With respect to the specificity of the Indigenous narrative in “Night Country,” López felt connected to it in a way she discovered particularly through the writing process. “I do understand the trauma of the sudden loss of that female center of your life,” López said. “When I told this story to the Indigenous advisers, they were moved. And they said, ‘You’re OK to tell this story.’”
That’s a blessing not all filmmakers attempt to earn today, and at a time when recent stories like “Reservation Dogs” and “Killers of the Flower Moon” help necessitate the need for greater Indigenous representation in front of and behind the camera.
“They could see that what I was doing was not a plot device,” López said. “To be talking about this that has been happening for centuries has nothing to do with the fact that it’s now around in media. But I believe it has to be done hand in hand with the community suffering these losses.”

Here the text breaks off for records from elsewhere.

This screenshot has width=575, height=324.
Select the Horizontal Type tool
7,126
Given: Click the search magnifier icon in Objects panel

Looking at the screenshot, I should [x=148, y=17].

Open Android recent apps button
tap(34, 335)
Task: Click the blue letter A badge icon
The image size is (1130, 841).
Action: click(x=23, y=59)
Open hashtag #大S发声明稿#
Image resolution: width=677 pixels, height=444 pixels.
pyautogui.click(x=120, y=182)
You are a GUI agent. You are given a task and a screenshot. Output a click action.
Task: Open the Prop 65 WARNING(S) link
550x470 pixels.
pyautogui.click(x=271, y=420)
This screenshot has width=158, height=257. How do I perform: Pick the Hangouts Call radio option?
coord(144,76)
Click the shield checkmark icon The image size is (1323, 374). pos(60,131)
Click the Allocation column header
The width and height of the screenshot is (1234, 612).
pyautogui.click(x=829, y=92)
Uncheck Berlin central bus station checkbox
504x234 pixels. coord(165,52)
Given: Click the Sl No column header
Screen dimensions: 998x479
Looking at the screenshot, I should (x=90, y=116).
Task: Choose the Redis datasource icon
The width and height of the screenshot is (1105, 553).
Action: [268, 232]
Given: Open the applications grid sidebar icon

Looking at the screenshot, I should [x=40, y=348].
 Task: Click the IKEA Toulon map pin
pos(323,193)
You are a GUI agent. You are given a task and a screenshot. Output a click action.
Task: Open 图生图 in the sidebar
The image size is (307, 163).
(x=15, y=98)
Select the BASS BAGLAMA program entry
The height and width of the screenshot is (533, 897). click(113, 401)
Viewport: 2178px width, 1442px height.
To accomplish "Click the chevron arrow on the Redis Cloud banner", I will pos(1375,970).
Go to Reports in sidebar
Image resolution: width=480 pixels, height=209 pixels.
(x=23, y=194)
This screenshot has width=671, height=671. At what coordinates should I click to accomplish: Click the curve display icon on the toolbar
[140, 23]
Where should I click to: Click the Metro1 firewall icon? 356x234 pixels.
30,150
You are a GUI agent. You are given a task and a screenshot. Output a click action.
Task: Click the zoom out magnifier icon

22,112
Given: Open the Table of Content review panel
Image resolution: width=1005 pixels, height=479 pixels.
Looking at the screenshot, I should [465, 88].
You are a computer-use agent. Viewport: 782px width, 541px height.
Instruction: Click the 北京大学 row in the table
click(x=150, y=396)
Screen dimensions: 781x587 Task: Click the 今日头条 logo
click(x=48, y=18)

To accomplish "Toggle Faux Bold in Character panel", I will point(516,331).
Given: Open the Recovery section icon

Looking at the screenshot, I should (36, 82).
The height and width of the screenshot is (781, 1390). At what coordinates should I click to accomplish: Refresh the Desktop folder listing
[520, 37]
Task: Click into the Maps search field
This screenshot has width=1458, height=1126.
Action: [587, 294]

With “Night Country” now in the can for López, and an increasing dearth of Latine stories on screen, has it inspired her to investigate more horror rooted in Mexican experiences in an anthology series format?
She’s apparently already been toying with that idea. “It could be really fun to do it with Latino and specifically Mexican folklore because men, women — there’s really fucked up, weird, beautiful imaginary there,” López said.
That’s another reason why she’s been working so hard, because the process to get something done can be long and grueling.
“And I have so many stories to tell,” she added. “So, this is a shoutout to everybody to give me the money and green lights so I can go and make my shit.”
That’s where hope comes in handy.
“True Detective: Night Country” premieres Sunday on HBO and Max.